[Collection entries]
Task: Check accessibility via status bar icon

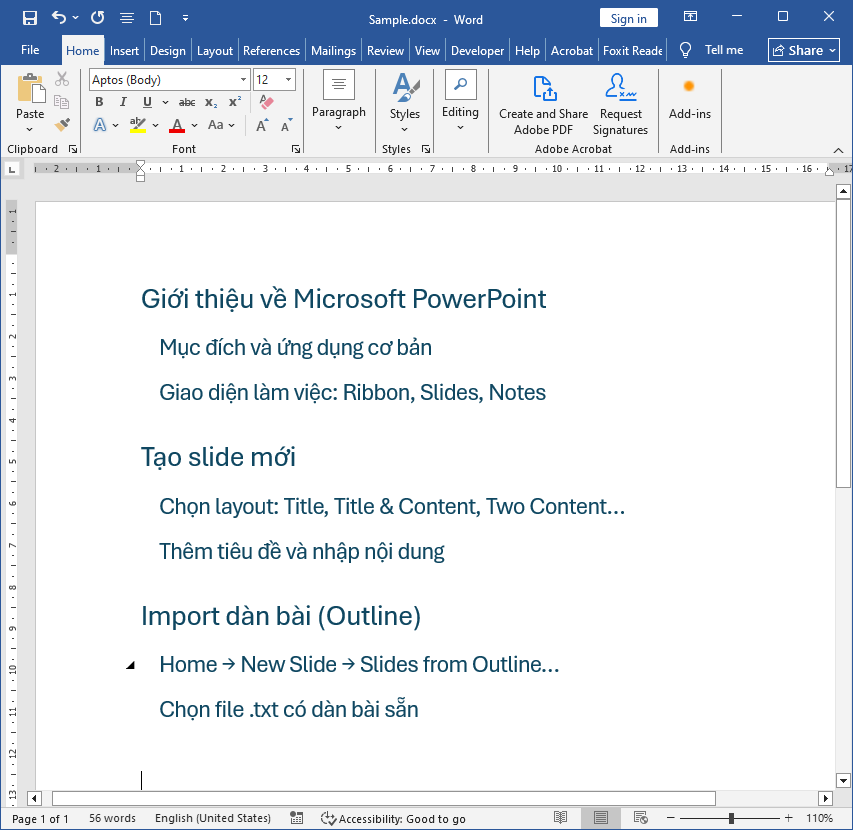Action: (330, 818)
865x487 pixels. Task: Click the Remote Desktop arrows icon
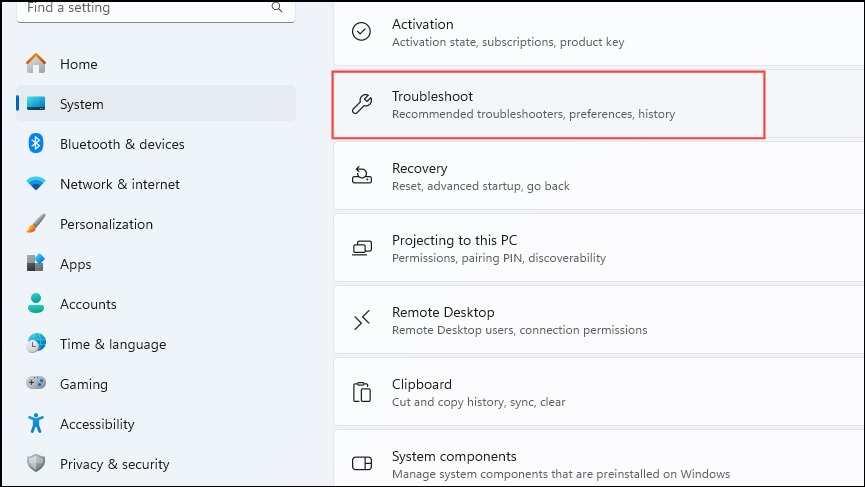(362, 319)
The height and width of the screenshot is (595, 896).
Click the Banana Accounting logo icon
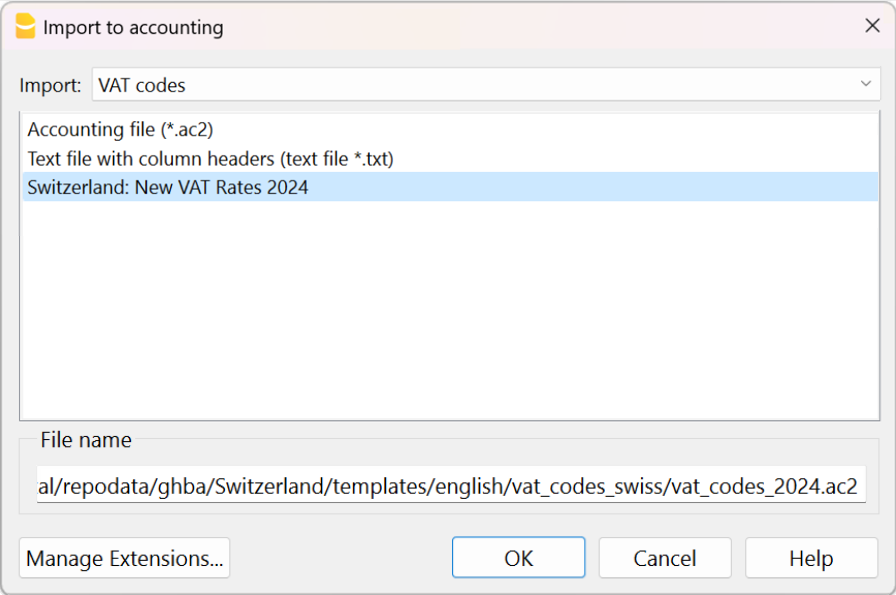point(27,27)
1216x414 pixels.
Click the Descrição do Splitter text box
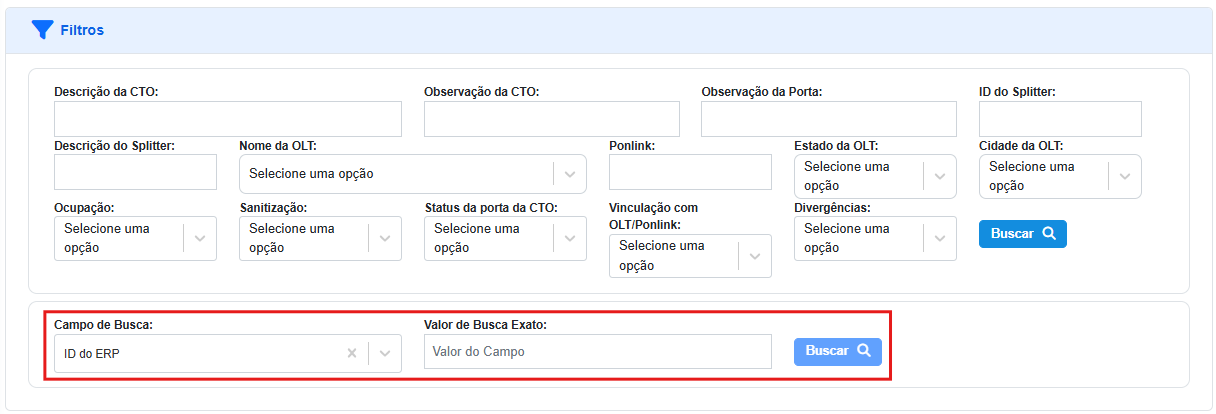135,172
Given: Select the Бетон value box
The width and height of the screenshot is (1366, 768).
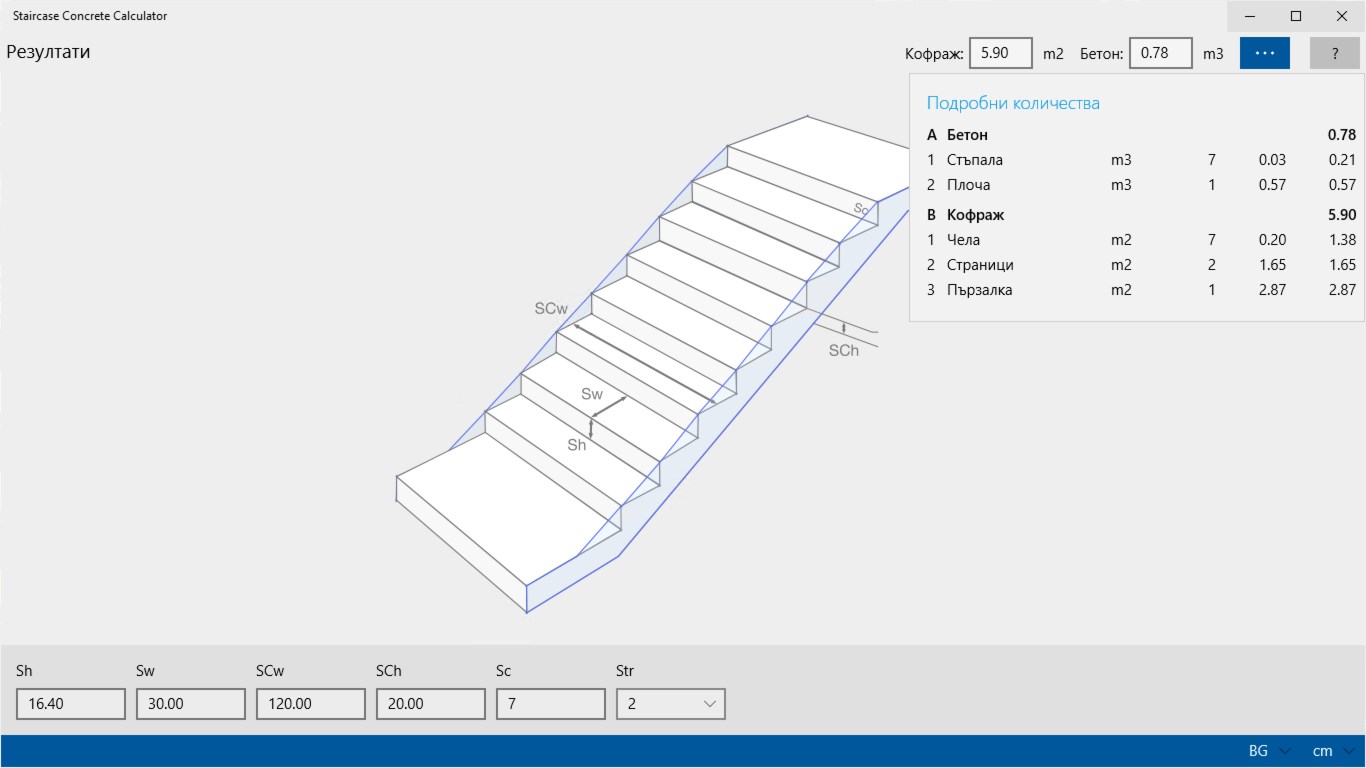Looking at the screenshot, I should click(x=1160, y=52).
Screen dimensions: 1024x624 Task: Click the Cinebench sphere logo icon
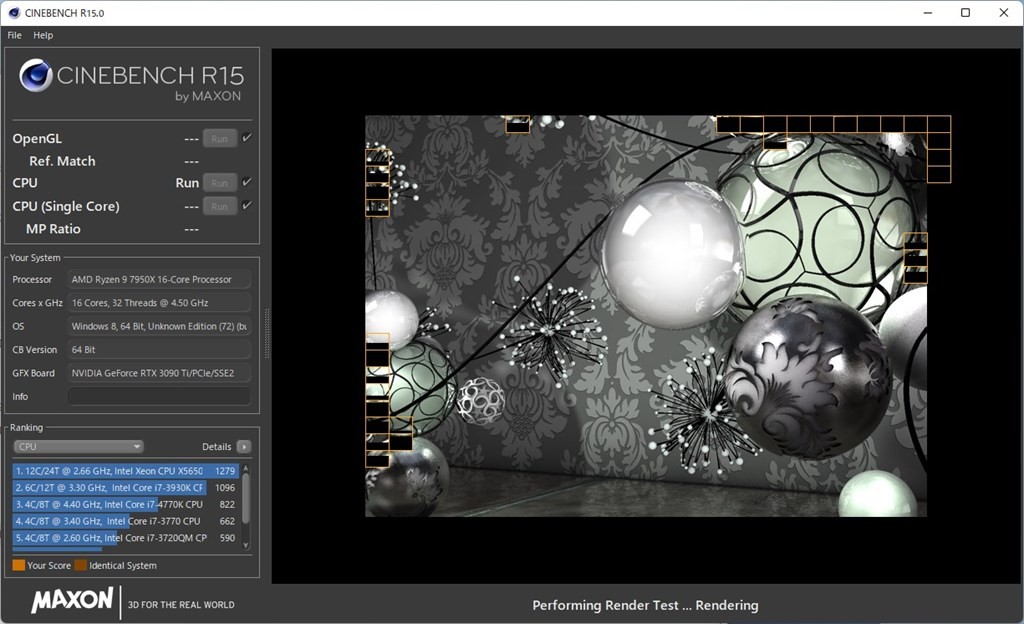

• **Task brief**:
Print exactly the lines from the one containing "The width and" through the last line of the records, both included, and leave out the pictures.

• **Result below**:
The width and height of the screenshot is (1366, 768).
Looking at the screenshot, I should click(x=1160, y=52).
Screen dimensions: 1024x624 Task: Click the Cinebench sphere logo icon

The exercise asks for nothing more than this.